FastAPI and cooperative multi-threading

21 Jan 2022

Cal Paterson wrote a great article comparing and describing synchronous and asynchronous Python frameworks and explaining why asynchronous frameworks go a bit wobbly under load. This is a story of how we experienced wobbliness in a recent project.

We are using FastAPI, Pydantic, and Kubernetes to build microservices. One of them is a query service that returns a paginated result containing a list of entities implemented as Pydantic models. During tests, we tried to retrieve thousands of entities from the API endpoint. It took several seconds to produce results as we expected but some requests failed. As we started to investigate, it turned out that the liveness and readiness probes of the Kubernetes container failed and containers were restarted by Kubernetes leading to failing requests. Why didn’t the FastAPI service respond to probes? It was alive and working and FastAPI should be able to handle concurrent requests.

Let’s start with a simplified service code for testing this behavior in isolation. The response model still contains a lot of fields because it is the key to triggering the issue we faced. The real models have even more fields.

from datetime import date, datetime
from typing import List

from fastapi import FastAPI
from pydantic import BaseModel

  
class Address(BaseModel):
    id: int
    str1: str = None
    str2: str = None
    str3: str = None
    str4: str = None
    str5: str = None
    str6: str = None
    str7: str = None
    str8: str = None


class Account(BaseModel):
    id: int
    address: Address = None
    str1: str = None
    str2: str = None
    str3: str = None
    str4: str = None
    str5: str = None
    str6: str = None
    str7: str = None
    str8: str = None
    str9: str = None
    str10: str = None
    str12: str = None
    str13: str = None
    str14: str = None
    str15: str = None
    str16: str = None


class Client(BaseModel):
    id: int
    address: Address = None
    bank_accounts: List[Account]
    str1: str = None
    str2: str = None
    str3: str = None
    str4: str = None
    str5: str = None
    str6: str = None
    str7: str = None
    str8: str = None

class ClientsResponse(BaseModel):
    items: List[Client]


app = FastAPI()


@app.get("/.well-known/live")
def live():
    return "OK"


@app.get("/clients", response_model=ClientsResponse)
def clients():
    return ClientsResponse(
        items=[
            Client(id=i, address=Address(id=i), bank_accounts=[Account(id=i)])
            for i in range(40000)
        ]
    )

This service provides two endpoints: /.well-known/live for liveness checks and /clients for returning a list of clients.

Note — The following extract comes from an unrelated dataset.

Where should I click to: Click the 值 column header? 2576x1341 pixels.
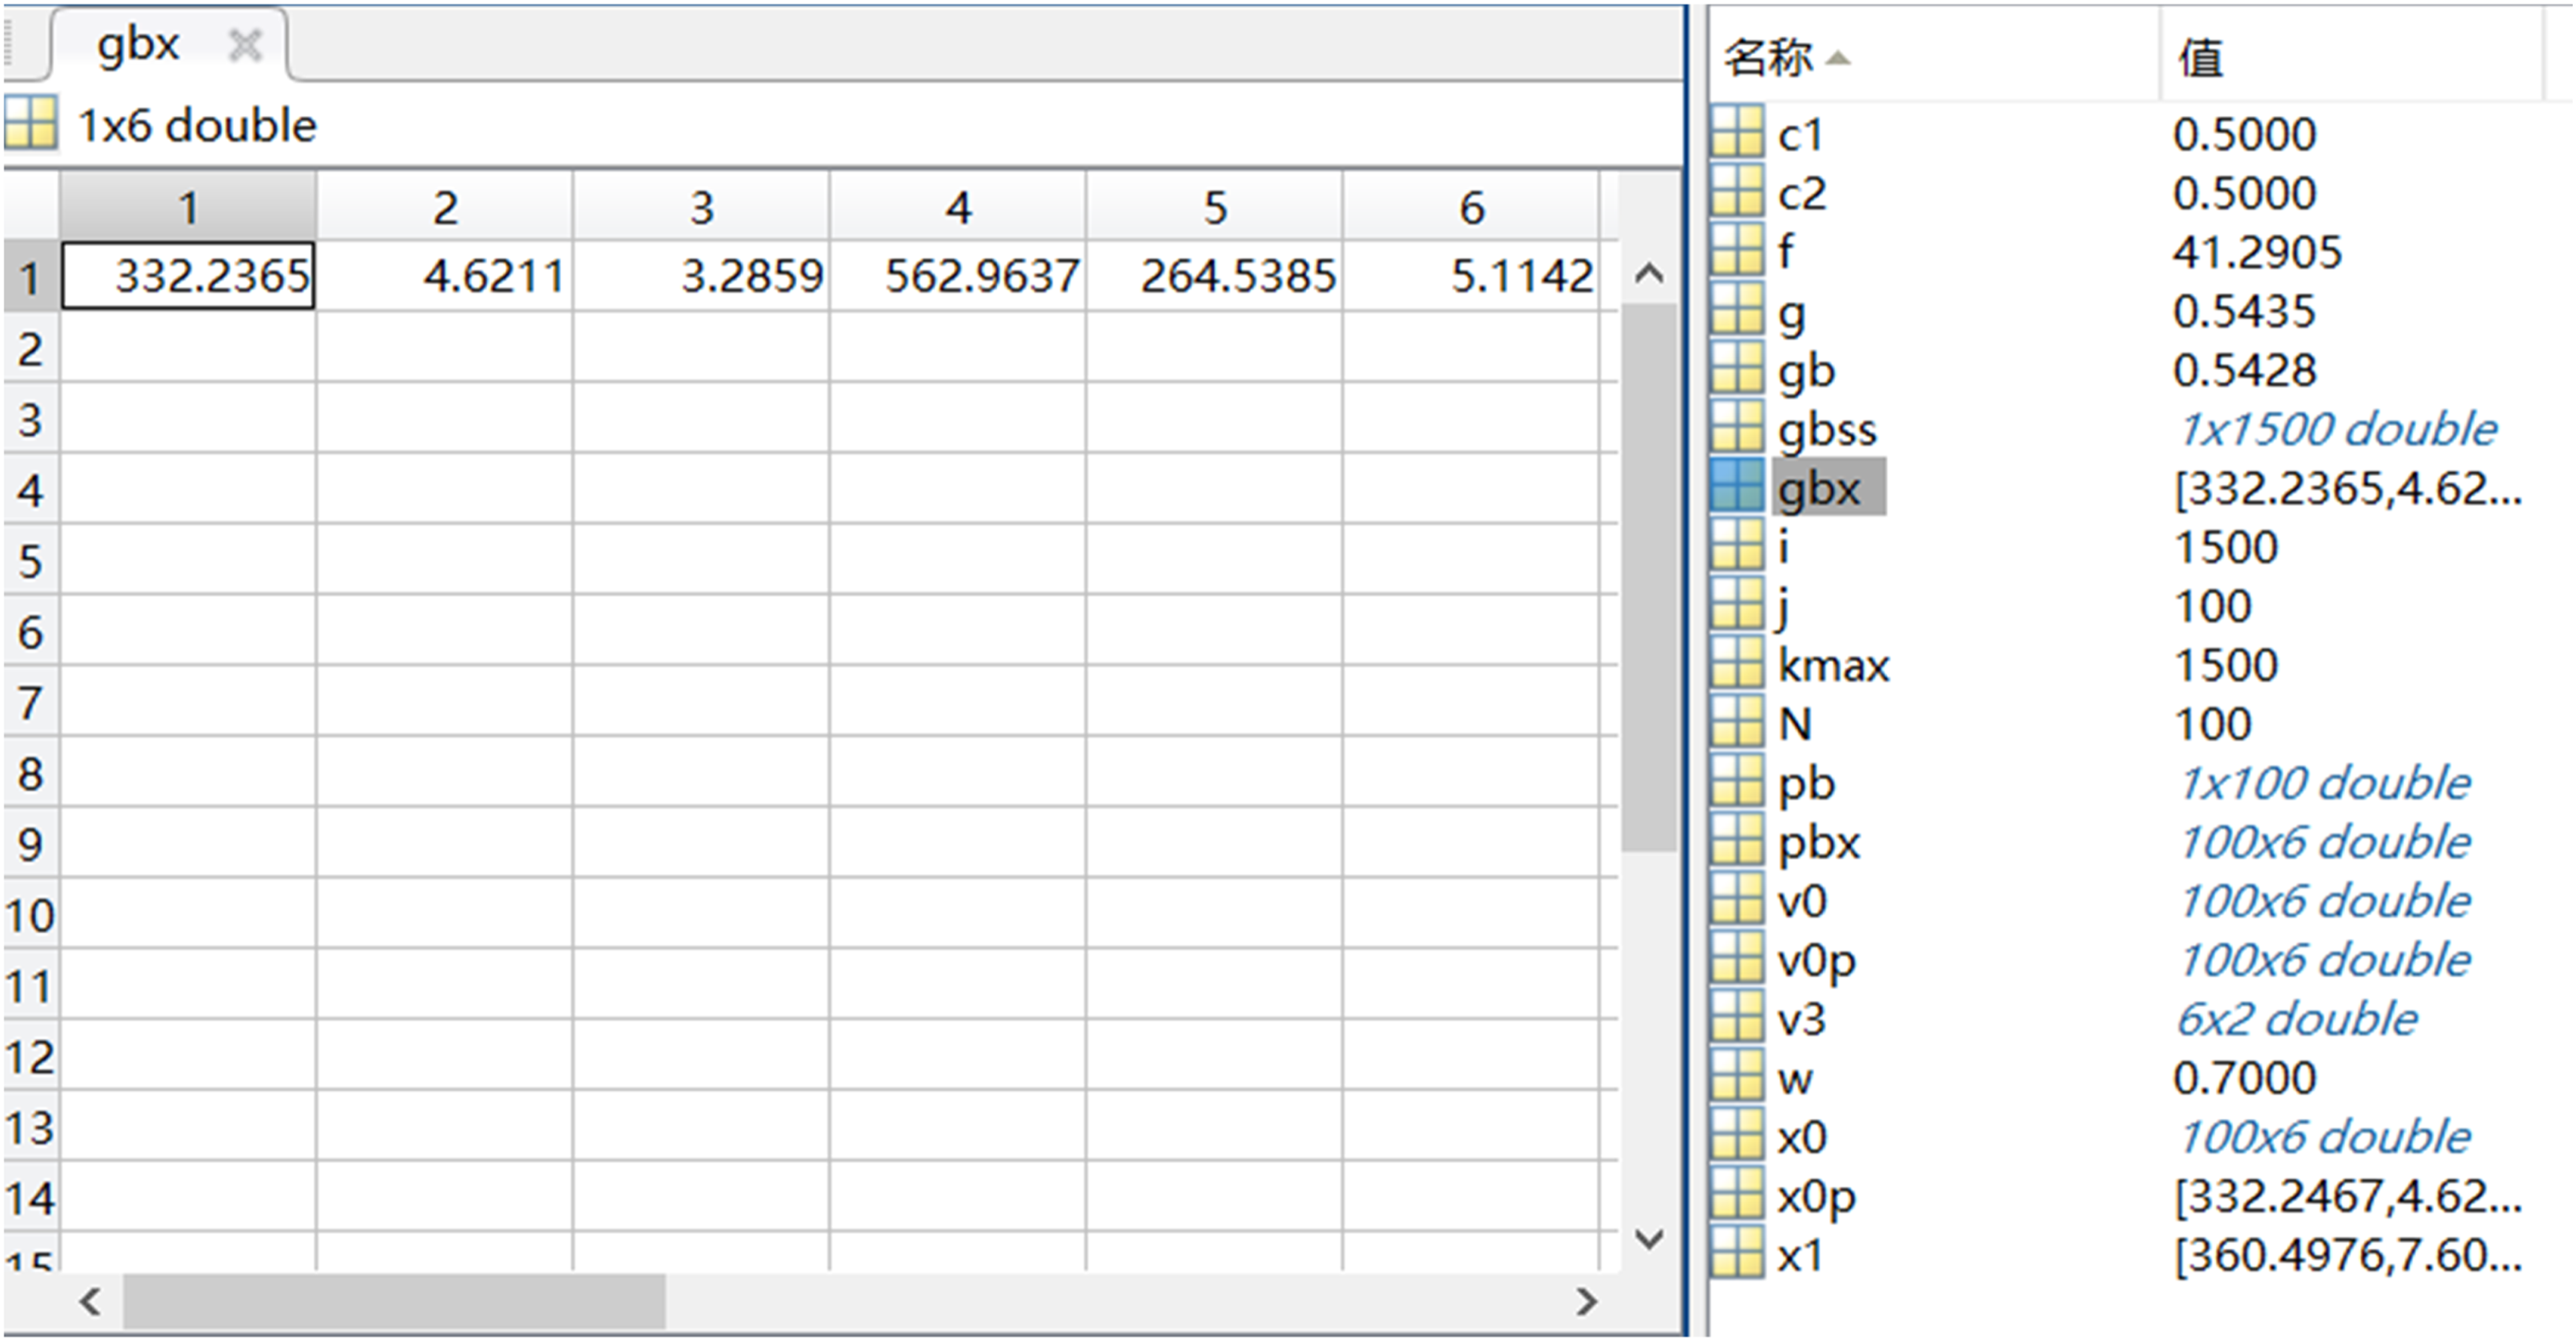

The second piece of code will test the concurrency of the service by calling the liveness probe endpoint and counting how many requests per second it can process:

import time
  
import requests

count = 0
second = int(time.time())
while True:
    try:
        r = requests.get("http://localhost:8000/.well-known/live", timeout=1)
        count += 1
    except requests.exceptions.ReadTimeout as ex:
        pass
    now = int(time.time())
    if now != second:
        print(second, count)
        second = now
        count = 0

Once both scripts are running I see that the current setup can process 600 liveness probe requests per second. As soon as I request the real endpoint curl localhost:8000/clients these numbers drop and stay at 0 for several seconds:

1642154590 673
1642154591 649
1642154592 384
1642154593 0
1642154594 0
1642154595 0
1642154596 0
1642154597 0
1642154598 0
1642154599 0
1642154600 0
1642154601 0
1642154602 1
1642154603 608
1642154604 664

What is happening? FastAPI is an asynchronous framework. Unlike traditional multi-threading where the kernel tries to enforce fairness by brutal force, FastAPI relies on cooperative multi-threading where threads voluntarily yield their execution time to others. Services can be implemented both as coroutines (async def) or regular functions. Synchronous functions which are not yielding their execution time are called through a thread pool to ensure they do not block the main execution thread.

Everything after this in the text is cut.